"Within fifty years, nearly all of it was gone."

I thought today’s newsletter issue, “The Empire Always Falls”, was one of @joanwestenberg’s best, a powerful point made in a five minute read.

In the “AI inevitability thesis” every limitation gets explained away as a temporary obstacle on the path to AGI. Reasoning will improve, costs will fall etc and to be fair, they might. But the confidence with which these predictions are delivered should remind you of the confidence with which the British Empire’s administrators, circa 1900, reviewed the permanent nature of their civilizational project. They had the world’s largest navy and the world’s most extensive telegraph network, plus control of roughly a quarter of the earth’s land surface. Within fifty years, nearly all of it was gone. And that dissolution happened because the underlying conditions that made the empire possible changed in ways that no amount of naval power could address. [Emphasis added]

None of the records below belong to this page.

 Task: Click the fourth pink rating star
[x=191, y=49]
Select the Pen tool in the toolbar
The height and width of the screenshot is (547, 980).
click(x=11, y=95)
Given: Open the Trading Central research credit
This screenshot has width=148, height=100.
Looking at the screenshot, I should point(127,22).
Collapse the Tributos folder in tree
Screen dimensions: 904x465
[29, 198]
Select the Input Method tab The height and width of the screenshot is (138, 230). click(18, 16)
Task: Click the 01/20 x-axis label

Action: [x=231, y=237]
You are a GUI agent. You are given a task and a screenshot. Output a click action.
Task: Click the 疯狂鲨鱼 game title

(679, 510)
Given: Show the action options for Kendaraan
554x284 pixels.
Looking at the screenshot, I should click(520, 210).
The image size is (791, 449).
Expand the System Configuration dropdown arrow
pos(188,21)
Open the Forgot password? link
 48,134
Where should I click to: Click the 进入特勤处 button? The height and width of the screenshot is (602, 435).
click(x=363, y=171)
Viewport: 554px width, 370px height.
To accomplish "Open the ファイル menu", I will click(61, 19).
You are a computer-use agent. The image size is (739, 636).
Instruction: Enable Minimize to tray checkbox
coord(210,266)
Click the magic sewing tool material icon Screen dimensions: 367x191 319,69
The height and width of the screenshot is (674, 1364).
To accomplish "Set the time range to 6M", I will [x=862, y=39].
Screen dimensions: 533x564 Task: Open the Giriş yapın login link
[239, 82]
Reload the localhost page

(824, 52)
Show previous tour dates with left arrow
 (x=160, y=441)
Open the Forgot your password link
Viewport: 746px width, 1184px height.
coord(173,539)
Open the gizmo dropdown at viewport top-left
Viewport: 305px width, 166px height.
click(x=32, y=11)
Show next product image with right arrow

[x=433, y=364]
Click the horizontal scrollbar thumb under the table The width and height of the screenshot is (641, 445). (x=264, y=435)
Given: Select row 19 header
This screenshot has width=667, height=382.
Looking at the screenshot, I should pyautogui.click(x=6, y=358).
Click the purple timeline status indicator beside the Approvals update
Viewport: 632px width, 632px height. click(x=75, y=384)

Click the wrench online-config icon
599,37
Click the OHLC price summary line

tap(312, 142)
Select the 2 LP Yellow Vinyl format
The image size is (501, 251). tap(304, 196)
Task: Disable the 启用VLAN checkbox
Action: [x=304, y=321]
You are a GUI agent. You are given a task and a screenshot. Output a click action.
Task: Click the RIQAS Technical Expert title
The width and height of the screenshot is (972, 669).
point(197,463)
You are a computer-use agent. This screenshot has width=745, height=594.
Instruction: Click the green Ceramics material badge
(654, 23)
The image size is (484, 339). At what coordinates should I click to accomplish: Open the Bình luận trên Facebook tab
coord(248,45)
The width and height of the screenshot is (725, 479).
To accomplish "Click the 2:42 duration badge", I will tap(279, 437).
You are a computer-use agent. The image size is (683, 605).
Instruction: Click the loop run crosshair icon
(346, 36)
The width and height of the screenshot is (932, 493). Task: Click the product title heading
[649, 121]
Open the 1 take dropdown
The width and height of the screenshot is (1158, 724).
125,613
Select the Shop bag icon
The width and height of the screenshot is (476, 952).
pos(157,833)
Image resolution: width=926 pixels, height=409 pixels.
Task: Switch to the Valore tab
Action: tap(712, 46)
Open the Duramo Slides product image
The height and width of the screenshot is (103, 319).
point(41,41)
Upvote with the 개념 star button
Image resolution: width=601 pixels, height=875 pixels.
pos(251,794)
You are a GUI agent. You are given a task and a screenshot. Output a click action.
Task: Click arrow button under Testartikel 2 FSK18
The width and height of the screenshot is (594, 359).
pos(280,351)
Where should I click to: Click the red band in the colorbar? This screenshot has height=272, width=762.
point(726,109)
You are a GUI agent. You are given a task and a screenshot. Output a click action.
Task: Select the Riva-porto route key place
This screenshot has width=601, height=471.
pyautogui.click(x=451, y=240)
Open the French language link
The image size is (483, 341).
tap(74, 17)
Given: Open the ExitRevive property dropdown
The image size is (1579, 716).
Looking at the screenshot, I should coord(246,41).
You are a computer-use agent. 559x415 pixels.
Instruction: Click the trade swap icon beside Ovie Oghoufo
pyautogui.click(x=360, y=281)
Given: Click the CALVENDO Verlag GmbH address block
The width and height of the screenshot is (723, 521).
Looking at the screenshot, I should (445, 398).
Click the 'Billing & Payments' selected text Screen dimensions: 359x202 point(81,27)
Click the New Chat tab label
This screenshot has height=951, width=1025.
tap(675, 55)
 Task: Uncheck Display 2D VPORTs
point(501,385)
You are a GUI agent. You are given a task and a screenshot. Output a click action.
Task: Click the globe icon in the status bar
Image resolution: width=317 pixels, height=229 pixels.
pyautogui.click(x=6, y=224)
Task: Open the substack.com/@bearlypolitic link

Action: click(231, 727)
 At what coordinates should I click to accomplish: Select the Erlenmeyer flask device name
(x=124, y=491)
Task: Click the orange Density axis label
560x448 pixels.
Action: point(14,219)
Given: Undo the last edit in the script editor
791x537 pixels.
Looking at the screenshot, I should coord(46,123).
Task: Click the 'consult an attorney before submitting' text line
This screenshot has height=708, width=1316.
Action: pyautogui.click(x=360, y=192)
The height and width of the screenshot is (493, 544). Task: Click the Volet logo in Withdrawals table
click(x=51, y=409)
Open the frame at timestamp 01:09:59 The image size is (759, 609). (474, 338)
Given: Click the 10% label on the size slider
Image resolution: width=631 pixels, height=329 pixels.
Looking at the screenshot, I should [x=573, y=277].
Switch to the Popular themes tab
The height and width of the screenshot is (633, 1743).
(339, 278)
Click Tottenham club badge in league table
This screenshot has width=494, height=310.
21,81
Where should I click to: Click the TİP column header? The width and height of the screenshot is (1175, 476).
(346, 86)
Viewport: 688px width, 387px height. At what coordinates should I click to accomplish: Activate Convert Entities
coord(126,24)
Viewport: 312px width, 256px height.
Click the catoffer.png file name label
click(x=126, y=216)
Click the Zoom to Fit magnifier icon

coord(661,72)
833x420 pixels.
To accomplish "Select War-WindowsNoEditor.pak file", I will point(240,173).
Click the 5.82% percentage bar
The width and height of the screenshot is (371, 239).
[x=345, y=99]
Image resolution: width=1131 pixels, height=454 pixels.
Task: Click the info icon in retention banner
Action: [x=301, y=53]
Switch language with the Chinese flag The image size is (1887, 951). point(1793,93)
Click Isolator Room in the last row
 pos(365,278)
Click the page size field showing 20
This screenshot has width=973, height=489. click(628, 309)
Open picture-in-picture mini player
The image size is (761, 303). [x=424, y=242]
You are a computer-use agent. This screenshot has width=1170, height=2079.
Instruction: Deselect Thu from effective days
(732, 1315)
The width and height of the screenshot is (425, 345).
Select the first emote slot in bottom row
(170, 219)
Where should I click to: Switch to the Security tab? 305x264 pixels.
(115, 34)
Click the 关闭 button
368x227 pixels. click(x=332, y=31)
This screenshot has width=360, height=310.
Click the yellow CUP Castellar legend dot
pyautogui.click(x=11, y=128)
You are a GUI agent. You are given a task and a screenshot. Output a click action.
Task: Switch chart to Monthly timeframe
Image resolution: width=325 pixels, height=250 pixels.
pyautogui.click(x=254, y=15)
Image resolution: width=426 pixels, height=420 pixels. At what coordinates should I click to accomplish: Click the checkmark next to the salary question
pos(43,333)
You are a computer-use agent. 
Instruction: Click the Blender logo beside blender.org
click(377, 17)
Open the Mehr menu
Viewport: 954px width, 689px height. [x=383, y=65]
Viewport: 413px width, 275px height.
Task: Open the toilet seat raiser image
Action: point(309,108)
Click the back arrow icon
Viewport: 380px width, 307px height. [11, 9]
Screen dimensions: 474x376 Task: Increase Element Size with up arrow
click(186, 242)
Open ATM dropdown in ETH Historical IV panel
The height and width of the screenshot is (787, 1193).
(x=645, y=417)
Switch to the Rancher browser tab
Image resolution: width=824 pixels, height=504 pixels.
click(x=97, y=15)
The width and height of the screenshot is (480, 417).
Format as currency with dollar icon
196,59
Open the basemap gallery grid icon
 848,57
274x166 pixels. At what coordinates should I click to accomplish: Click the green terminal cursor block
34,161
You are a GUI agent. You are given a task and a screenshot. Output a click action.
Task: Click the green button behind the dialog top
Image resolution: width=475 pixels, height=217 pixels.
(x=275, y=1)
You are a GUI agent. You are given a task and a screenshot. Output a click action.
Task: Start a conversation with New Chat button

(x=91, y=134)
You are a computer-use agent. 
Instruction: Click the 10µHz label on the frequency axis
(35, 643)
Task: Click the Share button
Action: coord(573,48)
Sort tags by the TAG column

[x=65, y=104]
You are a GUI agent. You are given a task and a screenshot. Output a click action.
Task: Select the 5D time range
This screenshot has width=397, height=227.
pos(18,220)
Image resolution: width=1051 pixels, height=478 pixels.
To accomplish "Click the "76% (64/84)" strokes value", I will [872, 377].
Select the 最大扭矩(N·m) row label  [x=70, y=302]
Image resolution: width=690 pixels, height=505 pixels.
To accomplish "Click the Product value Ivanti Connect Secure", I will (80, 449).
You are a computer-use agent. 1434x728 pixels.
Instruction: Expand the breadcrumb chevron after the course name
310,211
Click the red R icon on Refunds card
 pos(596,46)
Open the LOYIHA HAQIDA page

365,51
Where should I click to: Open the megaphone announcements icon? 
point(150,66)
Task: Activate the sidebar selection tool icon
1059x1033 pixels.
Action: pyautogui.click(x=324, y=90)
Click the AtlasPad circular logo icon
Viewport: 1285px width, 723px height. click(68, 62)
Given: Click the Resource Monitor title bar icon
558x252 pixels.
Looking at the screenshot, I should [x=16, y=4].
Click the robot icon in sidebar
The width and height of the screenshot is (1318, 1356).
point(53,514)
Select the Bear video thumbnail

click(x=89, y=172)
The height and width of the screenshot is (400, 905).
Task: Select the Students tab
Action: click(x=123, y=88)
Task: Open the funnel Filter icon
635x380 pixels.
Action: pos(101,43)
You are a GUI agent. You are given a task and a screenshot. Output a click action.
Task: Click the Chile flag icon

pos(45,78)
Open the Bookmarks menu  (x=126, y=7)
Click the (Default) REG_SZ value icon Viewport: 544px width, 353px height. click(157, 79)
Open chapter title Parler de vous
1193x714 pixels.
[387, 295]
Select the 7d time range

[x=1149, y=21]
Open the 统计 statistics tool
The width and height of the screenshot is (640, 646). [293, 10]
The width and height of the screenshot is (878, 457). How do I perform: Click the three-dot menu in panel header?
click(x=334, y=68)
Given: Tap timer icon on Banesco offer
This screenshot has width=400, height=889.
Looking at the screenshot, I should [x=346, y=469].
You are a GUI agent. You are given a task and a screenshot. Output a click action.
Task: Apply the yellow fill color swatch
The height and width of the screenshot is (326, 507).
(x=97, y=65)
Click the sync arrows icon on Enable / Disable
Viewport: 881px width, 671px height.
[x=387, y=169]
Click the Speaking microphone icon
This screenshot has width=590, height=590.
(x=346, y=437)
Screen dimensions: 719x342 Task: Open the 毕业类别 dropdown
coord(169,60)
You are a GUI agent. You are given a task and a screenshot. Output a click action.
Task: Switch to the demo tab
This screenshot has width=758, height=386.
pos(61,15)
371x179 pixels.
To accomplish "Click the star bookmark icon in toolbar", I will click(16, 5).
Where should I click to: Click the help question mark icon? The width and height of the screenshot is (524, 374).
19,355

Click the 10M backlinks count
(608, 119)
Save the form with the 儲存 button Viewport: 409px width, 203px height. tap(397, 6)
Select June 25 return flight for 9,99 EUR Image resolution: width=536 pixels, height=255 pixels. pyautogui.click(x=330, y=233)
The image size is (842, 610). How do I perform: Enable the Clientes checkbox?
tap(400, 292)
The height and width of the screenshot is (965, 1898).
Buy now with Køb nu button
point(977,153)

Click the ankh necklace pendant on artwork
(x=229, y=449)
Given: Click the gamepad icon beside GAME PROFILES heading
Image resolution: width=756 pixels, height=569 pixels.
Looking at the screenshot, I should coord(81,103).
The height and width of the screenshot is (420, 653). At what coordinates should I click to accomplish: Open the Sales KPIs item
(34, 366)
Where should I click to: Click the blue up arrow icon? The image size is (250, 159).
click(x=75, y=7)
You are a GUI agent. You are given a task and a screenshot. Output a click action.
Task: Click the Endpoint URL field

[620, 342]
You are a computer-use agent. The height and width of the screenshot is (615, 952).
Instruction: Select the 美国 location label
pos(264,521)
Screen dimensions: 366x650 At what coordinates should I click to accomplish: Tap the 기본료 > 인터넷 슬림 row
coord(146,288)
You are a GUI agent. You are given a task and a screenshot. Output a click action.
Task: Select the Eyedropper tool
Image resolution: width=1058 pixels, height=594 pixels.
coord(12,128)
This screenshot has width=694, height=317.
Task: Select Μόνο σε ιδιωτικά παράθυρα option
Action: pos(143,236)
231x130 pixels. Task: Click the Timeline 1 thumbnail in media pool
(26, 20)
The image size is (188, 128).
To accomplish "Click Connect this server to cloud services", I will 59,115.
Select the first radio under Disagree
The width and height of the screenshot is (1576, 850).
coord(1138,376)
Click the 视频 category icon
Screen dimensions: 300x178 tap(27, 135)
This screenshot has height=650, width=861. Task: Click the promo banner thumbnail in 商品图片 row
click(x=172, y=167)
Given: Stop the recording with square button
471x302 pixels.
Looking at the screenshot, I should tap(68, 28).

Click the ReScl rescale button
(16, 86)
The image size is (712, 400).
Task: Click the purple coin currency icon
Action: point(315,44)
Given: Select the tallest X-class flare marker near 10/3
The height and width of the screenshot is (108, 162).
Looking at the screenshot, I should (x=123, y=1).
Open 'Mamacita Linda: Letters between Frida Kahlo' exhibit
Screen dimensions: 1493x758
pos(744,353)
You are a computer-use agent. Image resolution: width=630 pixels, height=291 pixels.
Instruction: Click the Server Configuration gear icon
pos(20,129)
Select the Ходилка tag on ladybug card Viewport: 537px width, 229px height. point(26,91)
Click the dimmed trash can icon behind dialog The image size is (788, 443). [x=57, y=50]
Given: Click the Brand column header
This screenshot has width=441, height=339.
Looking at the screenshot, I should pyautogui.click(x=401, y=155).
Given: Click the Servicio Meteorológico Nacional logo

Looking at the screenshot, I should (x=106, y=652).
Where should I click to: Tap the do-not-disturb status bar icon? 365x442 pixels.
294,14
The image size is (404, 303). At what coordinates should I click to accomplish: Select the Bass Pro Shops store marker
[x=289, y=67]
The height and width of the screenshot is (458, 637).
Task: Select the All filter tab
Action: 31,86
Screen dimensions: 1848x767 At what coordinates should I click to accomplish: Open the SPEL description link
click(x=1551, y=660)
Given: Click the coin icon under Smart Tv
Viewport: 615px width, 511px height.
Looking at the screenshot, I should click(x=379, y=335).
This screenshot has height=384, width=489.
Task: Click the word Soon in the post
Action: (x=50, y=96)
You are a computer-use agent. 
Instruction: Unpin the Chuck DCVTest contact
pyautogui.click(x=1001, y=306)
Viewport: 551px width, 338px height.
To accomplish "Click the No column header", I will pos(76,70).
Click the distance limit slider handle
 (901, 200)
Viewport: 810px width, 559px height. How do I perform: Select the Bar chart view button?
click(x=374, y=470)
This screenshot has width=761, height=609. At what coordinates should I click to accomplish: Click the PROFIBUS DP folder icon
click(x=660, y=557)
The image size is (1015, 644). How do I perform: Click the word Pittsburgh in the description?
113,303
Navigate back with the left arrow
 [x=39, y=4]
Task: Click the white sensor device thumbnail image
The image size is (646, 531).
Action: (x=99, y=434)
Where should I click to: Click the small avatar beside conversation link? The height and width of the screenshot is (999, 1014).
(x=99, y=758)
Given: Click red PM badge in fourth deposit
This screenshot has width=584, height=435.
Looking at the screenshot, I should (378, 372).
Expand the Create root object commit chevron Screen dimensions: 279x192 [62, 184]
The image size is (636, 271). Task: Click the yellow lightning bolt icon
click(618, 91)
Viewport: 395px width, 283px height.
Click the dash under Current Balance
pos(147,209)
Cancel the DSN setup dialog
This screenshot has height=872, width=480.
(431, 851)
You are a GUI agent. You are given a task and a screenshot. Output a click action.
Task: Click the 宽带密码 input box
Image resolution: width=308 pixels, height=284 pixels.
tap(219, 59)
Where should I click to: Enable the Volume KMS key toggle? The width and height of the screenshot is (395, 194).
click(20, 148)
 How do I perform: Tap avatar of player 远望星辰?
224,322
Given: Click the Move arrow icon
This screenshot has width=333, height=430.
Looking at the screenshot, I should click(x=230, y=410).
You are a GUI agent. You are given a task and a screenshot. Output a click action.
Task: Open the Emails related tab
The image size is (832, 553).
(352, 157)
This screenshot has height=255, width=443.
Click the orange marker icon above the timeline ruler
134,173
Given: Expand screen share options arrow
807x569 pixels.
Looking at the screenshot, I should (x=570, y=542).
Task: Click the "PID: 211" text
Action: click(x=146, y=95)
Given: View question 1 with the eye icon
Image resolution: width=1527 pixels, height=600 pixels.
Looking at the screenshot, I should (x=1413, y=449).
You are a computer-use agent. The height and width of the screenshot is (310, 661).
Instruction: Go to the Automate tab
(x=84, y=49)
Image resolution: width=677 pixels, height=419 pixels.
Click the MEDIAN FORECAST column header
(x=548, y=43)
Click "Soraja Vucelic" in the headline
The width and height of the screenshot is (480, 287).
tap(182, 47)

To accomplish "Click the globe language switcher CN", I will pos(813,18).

Fifty years. I’m always shocked by that. And it didn’t happen as a result of a cataclysm, just steady rot. Even the Brits took a long while to notice that they were no longer on top of the world, or even a peer of those who were.

(I made a historian friend laugh once when I mentioned something about mid-19th century American life and said it wasn’t all that long ago. Not about my attitude, she agreed with that, but that a non-historian felt that way. She taught college, and told me her students wouldn’t even say that about the early 2000s.)

What has bothered me about the AI inevitability proponents is that often they don’t even explain the limitations away, they simply dismiss them, if they acknowledge their existence at all. Will it continue to scale? First it was a giddy “YES!”, then a dismissive “Of course”, then a “Of course there will be plateaus and hiccups along the way”, and now in the face of growing evidence of stagnation the response is … well, there is no response, it’s like no one heard the question.

What actually happens, in empires // companies alike, is that progress hits unexpected walls and leaders make strategic blunders while some force that nobody took seriously finds an approach that makes the incumbent architecture look like Ptolemy’s epicycles: elaborate and technically sophisticated but pointed in entirely the wrong direction.

My only comfort is that this development is progressing so quickly that it shouldn’t be many years before hitting those walls and making those strategic blunders will approach 100% probability. Let’s hope the time is short enough that we haven’t squandered most of our resources to make it happen. Even then it won’t be disasterous, just very very regrettable.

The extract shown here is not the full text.